This was a severe bug despite its misleading title, our users got only blank
pages in IE and links did not work . It was pushed on a Thursday , then fixed
some time by Monday, then next wednesday it was broken again, and a fix came a
week later. [<http://www.facebook.com/eggbuddies/posts/10150171378998545>]
Shit happens a lot more often than one would expect in facebook.

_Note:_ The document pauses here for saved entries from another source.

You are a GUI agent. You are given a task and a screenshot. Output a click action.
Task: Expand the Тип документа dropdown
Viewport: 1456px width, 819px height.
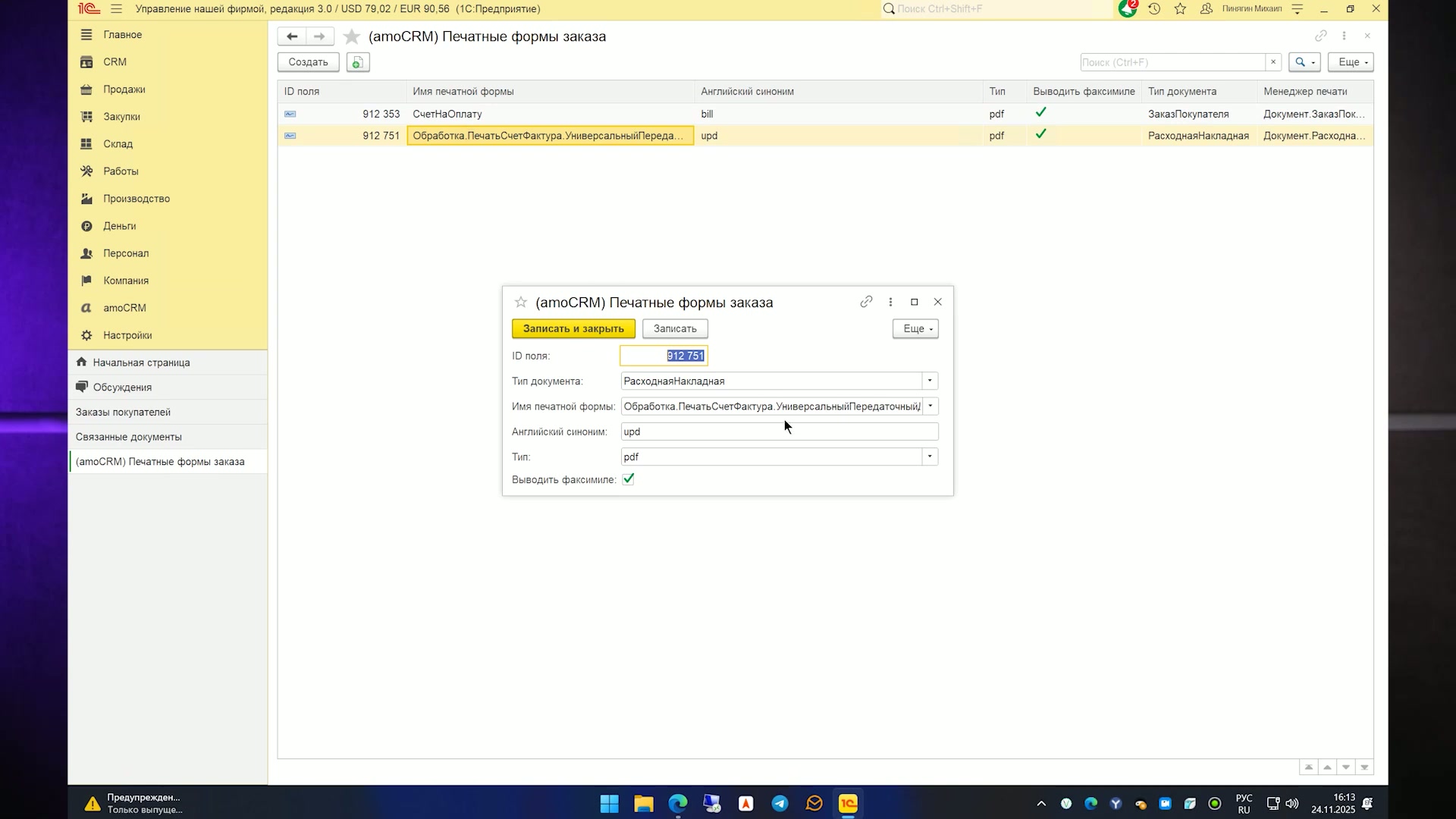[x=930, y=381]
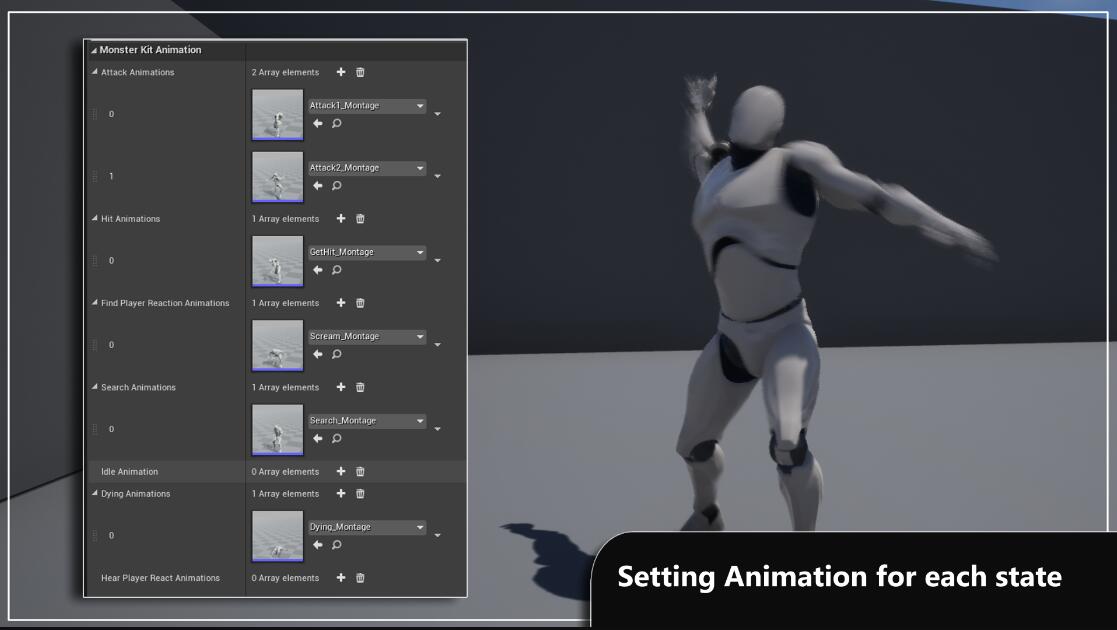Click the Scream_Montage thumbnail preview
This screenshot has width=1117, height=630.
(x=277, y=345)
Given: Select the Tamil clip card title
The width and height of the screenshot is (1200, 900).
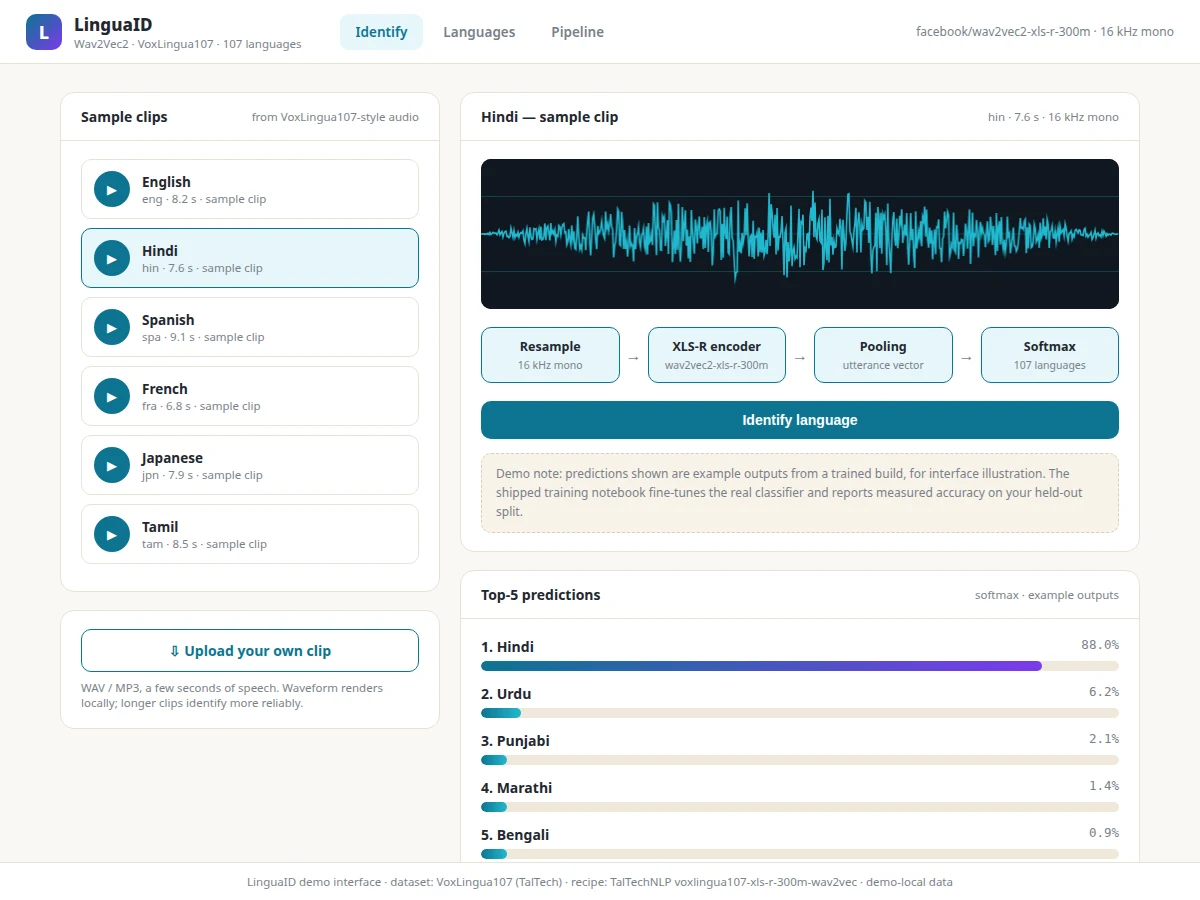Looking at the screenshot, I should coord(160,527).
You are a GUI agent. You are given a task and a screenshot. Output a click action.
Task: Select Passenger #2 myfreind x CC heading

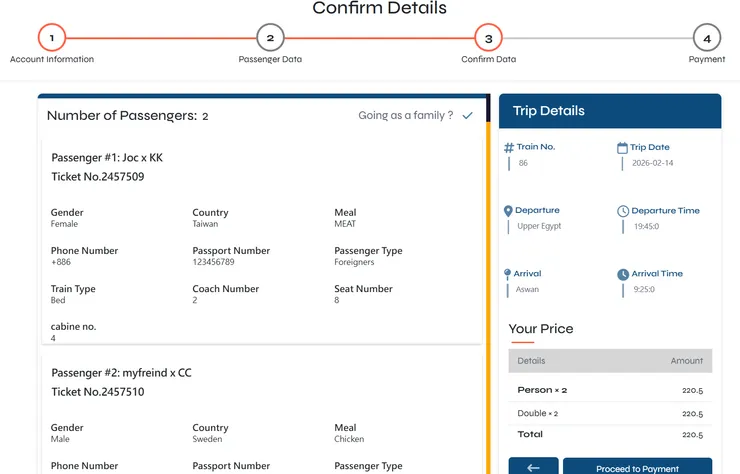[121, 373]
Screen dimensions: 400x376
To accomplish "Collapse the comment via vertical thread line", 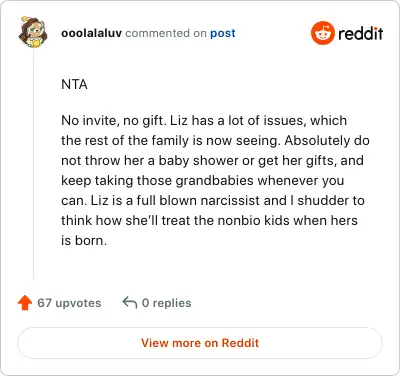I will [x=33, y=163].
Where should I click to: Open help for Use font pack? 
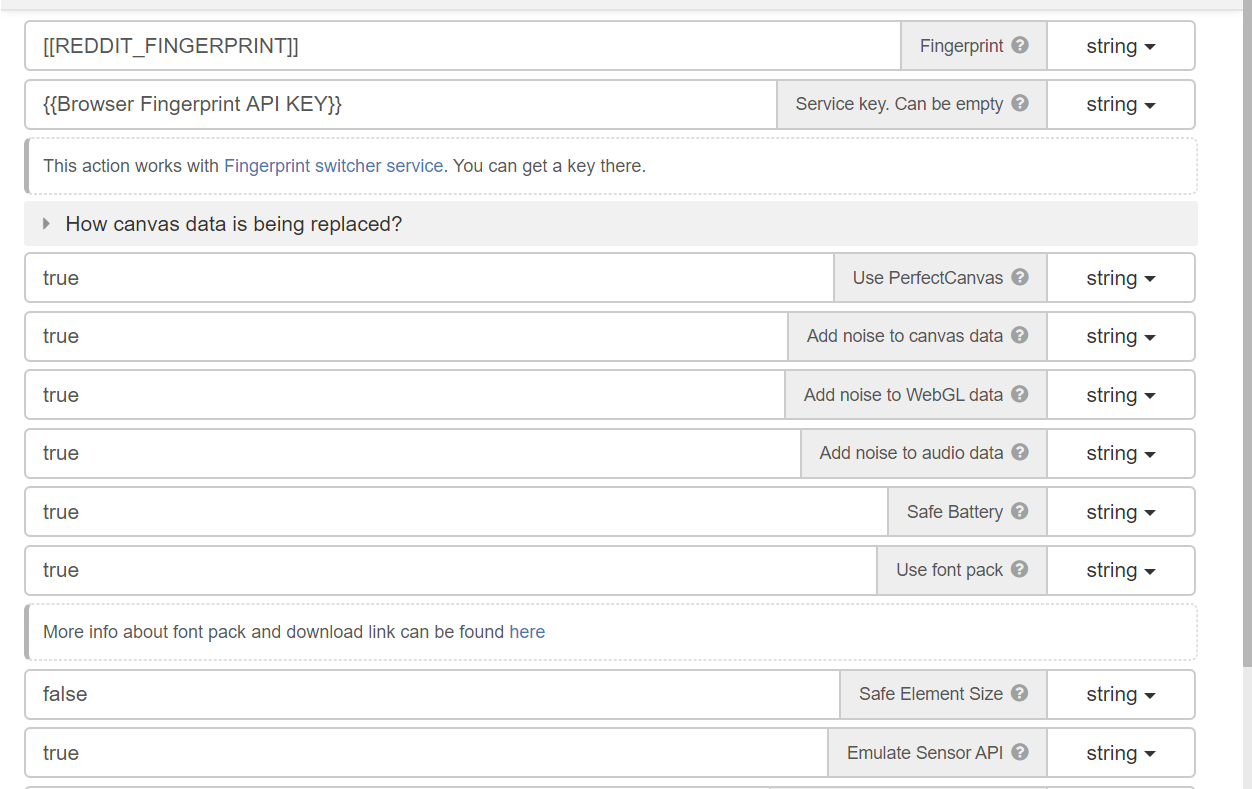[1019, 570]
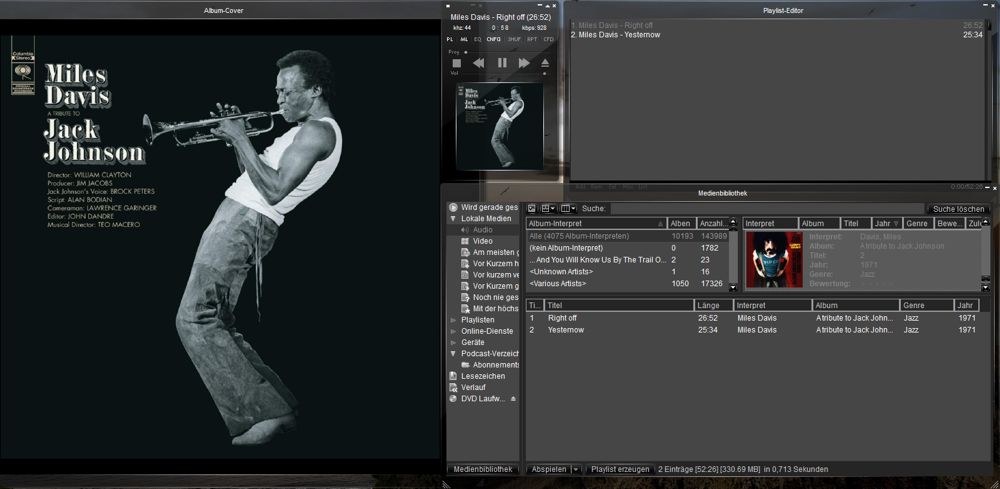
Task: Open the Abspielen dropdown arrow
Action: [576, 468]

For a better treatise, read this developer's lament:

<http://forum.developers.facebook.net/viewtopic.php?id=100175>

P.s. I laughed hard when i saw this video:
<http://news.ycombinator.com/item?id=2594083>

------
wwav10
We are from Playality, developer from Grand Poker. As many of you may know,
our application was disabled this morning for no apparent reason given. The
company spend huge amount of marketing dollars on adverts and product
development . Furthermore, many of our paid customers demand for refunds or
legal action. Grand Poker is our company main source of revenue, and it is
also funding other projects on facebook. This incident pretty much killed off
the company.

Also, using user's feedback may not be an accurate measurement to the quality
of the application. There are many methods or bot script that can simulate
users to mass complain the application. This is a very common strategy uses by
competitors.

all in all, we are still relatively new to for facebook, It may be possible
that we did somehow crossed the line in feeds or wallposting, but.is it worth
killing off a small start-up because of this?

------
bermanoid
I know there are plenty of Facebook people reading HN, so I can't help but
wonder why complaints about FB are never addressed here when they come up,
_especially_ when they're of this nature (this particular problem seems like a
glitch in code, not something that would require a massive business effort to
fix). The instant someone makes a complaint about some aspect of Google's
search algorithm, Matt Cutts appears out of the wild and addresses the
situation; I've seen many other Googlers comment on various issues, too,
letting us know that they've escalated issues as appropriate, or even just
that they're aware of problems but can't do anything about it.

What's up with the silence from the FBers in the crowd? Not allowed to say
anything? Don't know who to forward the issue to? Just don't care?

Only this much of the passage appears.